● Extract to read:
Now looking back to the “contagious hospital,” which I have often found to be a highly suggestive but strangely elusive setting for this poem, the landscape’s relation to the hospital comes into focus. The metonymic “contagion” of the hospital implies disease or, rather, microbes overtaking sick humans within the hospital walls, as well as the human “contagion” of the building imposed on the natural landscape. The “contagion” may even extend to the weedy stuff overtaking and defining the hospital and making it appear by contrast: “objects are defined.” All is indeed interrelated. There are no discrete entities, and the imagination, like all the other natural energies identifiable in spring, is not a mental tool of apprehension, but rather a wild, creative, recombinant force of creation. It may also be violent and destructive, but only in the process of incessant making. Nature awakens the imagination, not the other way around.

• • •

The Weather Report

What does it mean for us to be presented with an aestheticized modern landscape that is a wasteland instead of a pasture, a threat rather than an escape, an inaccessible “nothing” rather than copious bounty, a weedy struggle rather than Edenic flourishing? If the Romantic pastoral is not to be “dismissed as idealizing nature,” as Gifford warns against, reminding us that it “resisted the burgeoning industrial revolution,” then what are we to make of poems that don’t even try to idealize nature or resist?  Modernists’ quandaries about, attitudes toward, and obfuscations of the natural world are in many ways our own. As in these poems, our idea of nature usually toggles between an erasure of the wild and an adulation of it. We can recognize the apprehension of nature as threat in our attempts to insulate ourselves from natural forces. We make “organic” and “natural” into marketing terms, while processing our food, as Wendell Berry puts it in “The Pleasures of Eating,” “beyond resemblance to any part of any creature that ever lived.” At the same time, our idyllic paeans to nature have become glossy magazine ads promising vacations in affordable but pristine paradises. And yet, these resorts (called “escapes”) have replaced wild nature with a humanly imagined simulacrum that effectively destroys the natural landscape to achieve its fabricated idealization. The “sentimental pastoral”—a work, according to Gifford, that evokes “the simple, affirmative attitude we adopt toward pleasing rural scenery”—is no longer just an occasion for a postcard. Now, coupled with the commodifying engine of global capitalism, human culture has become, ironically, an existential threat to forests, reefs, and glaciers.

● Provided information:
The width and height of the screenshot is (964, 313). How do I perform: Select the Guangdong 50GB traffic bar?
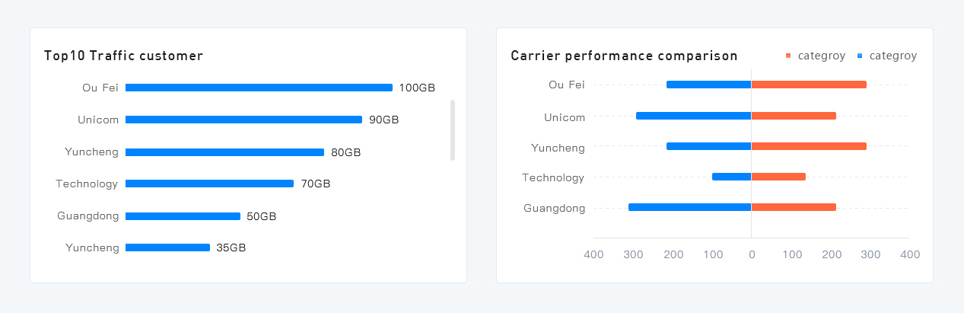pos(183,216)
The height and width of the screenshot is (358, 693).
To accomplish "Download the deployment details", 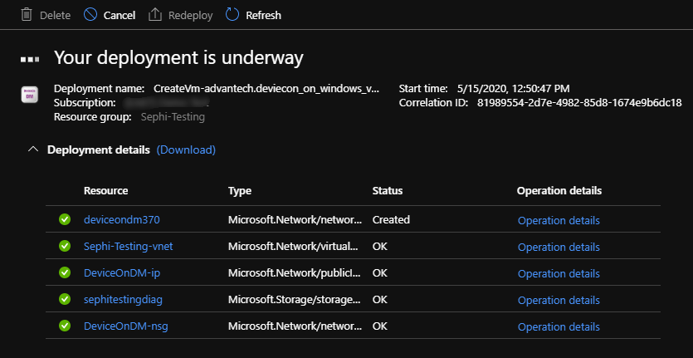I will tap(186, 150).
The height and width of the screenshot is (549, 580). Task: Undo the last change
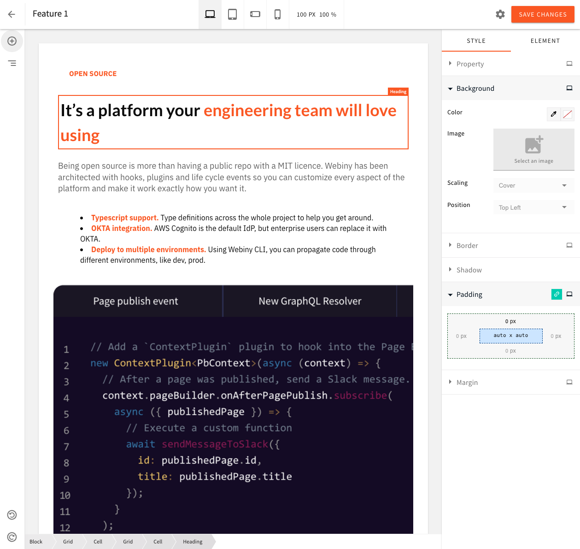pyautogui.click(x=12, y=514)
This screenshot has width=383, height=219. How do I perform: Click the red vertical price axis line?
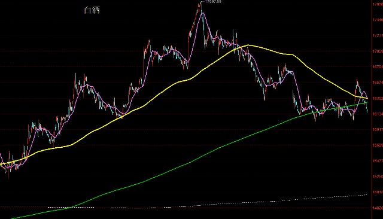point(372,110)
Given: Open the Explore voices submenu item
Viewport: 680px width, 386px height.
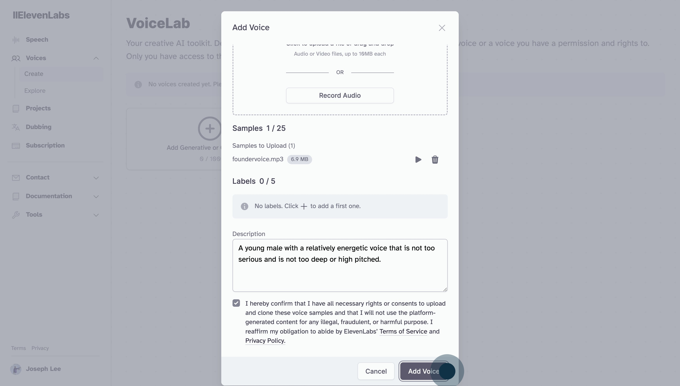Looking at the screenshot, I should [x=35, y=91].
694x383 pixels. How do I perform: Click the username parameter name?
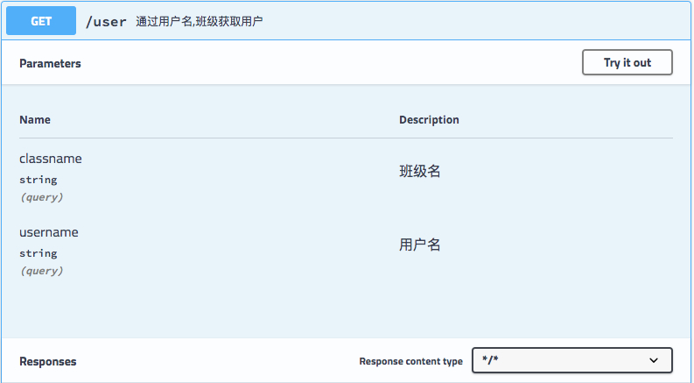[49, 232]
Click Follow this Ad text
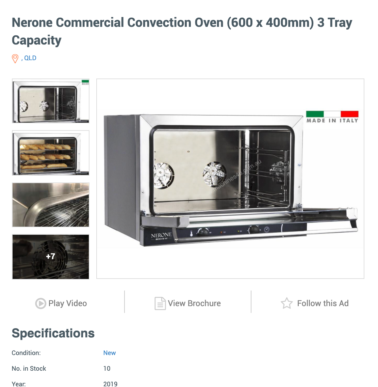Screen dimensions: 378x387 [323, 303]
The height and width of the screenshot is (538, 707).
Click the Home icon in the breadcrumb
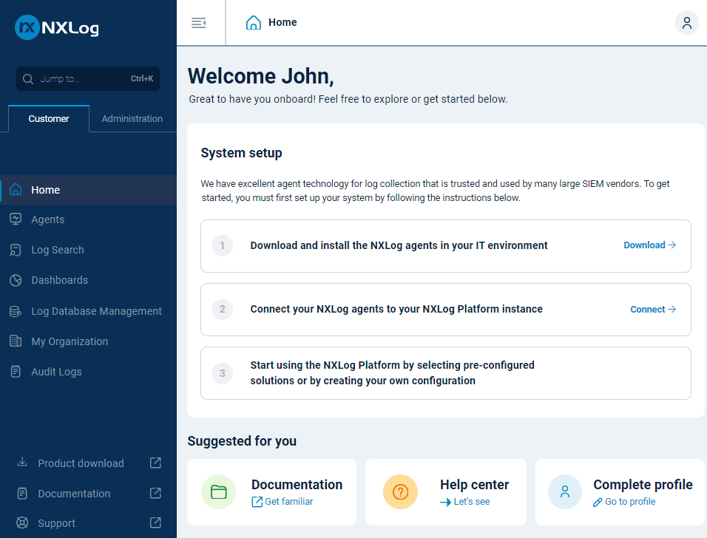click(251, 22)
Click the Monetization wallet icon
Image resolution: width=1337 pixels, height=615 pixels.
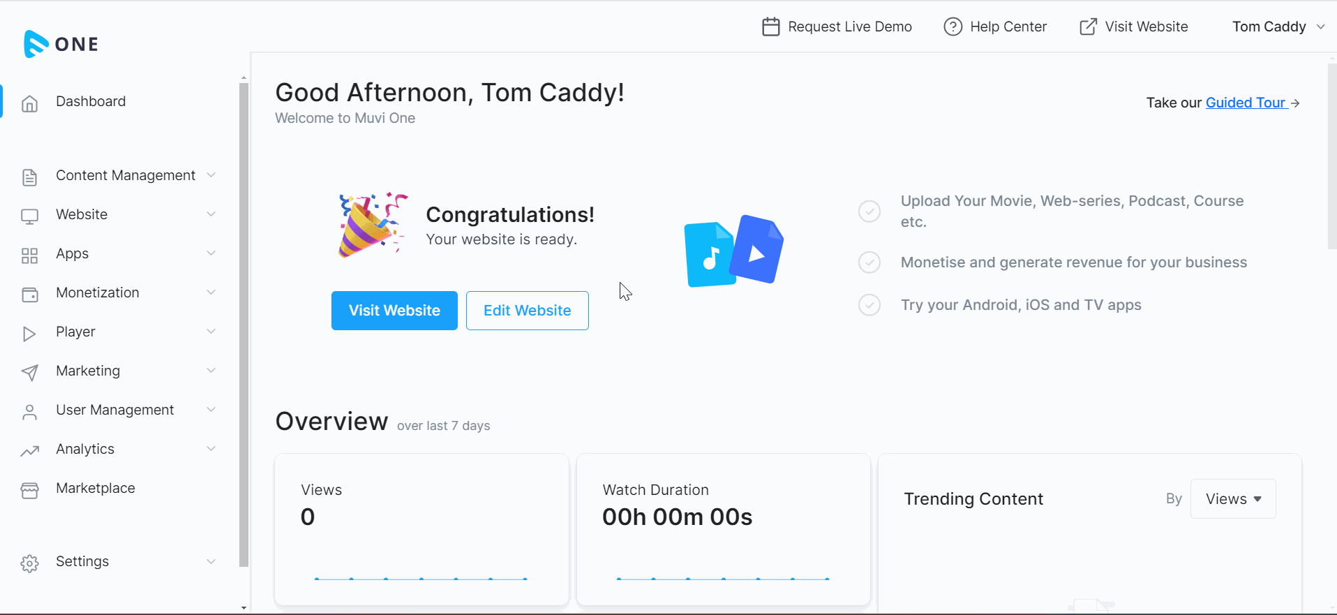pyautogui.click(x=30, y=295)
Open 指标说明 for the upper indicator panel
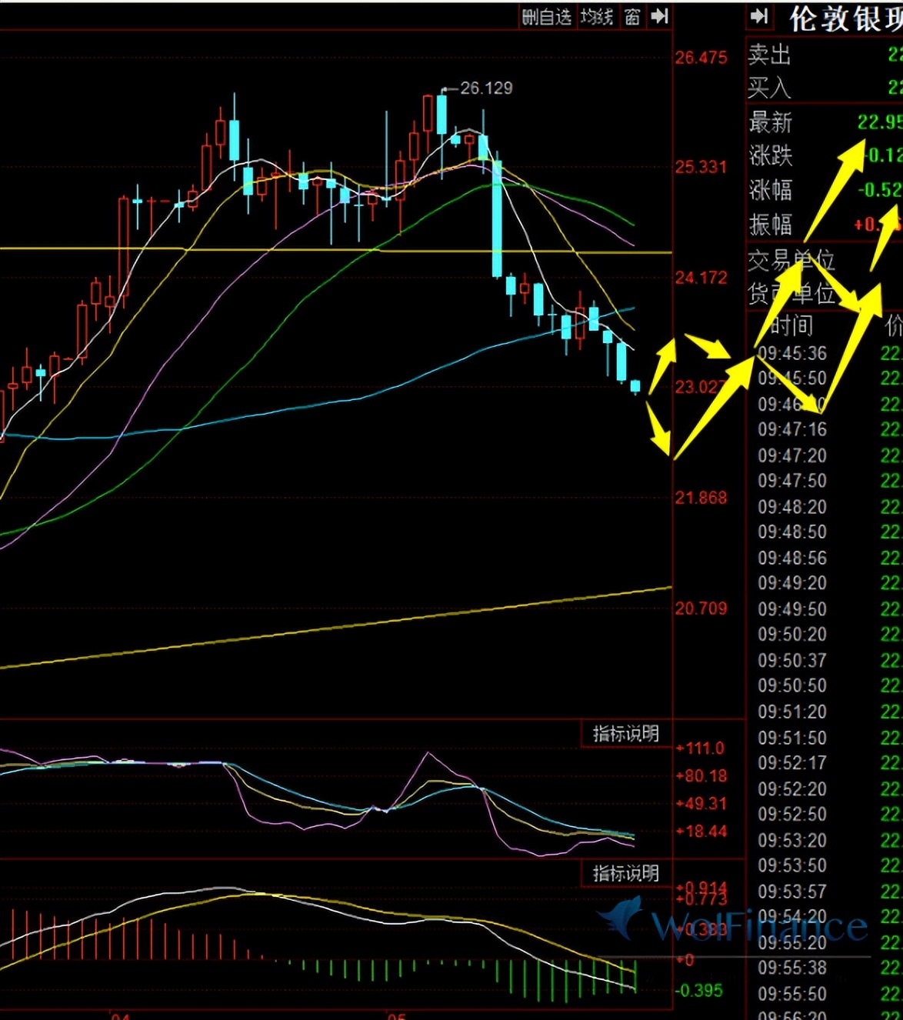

● Task instructions:
**A)** Answer these questions from the excerpt on modernist poetry and nature:
(i) What does the excerpt say awakens the imagination?
(ii) According to the Wendell Berry quotation, how far is food processed?
(iii) What does the excerpt say the resorts are called?
**B)** Carry on the excerpt on modernist poetry and nature from its final sentence.

● Results for each task:
**A)**
(i) Nature awakens the imagination, not the other way around.
(ii) It is processed "beyond resemblance to any part of any creature that ever lived."
(iii) They are called "escapes."

**B)**
What can poetry do against such annihilating cultural forces when political policy and corporate mass marketing bolster them? It is hard to say. Poetry is, first and foremost, where we recognize the human imagination, both its limits and its power, and so it remains a place that allows us to reimagine what nature might be in relation to human culture. Might poetry even suggest ways to break down this binary? For those inclined toward solving problems through the poetic imagination, there are alterative, coterminous traditions that can complicate and even resist the dominant Western conceptions of nature reflected in the poetry of the high modernists addressed here. To begin with, we can find alternative modernist perspectives on nature in Marianne Moore’s “The Steeple-Jack,” Elizabeth Bishop’s “The Moose,” Langston Hughes’s “The Bitter River,” Angelina Grimké’s “A Winter Twilight,” and Claude McKay’s “Joy in the Woods.” There are, of course, other poems by these poets and other poets and poetic traditions to consider as well. However we decide to address nature’s imperative, though, it is worth keeping Glen A. Love’s admonition in mind: “so must it happen that our critical and aesthetic faculties will come to reassess those texts—literary and critical—which ignore any values save for an earth-denying and ultimately destructive anthropocentrism.” As I write, it is 32° and cloudy with moderate winds in Ittoqqortoormiit; here it is 60° and sunny with a light breeze.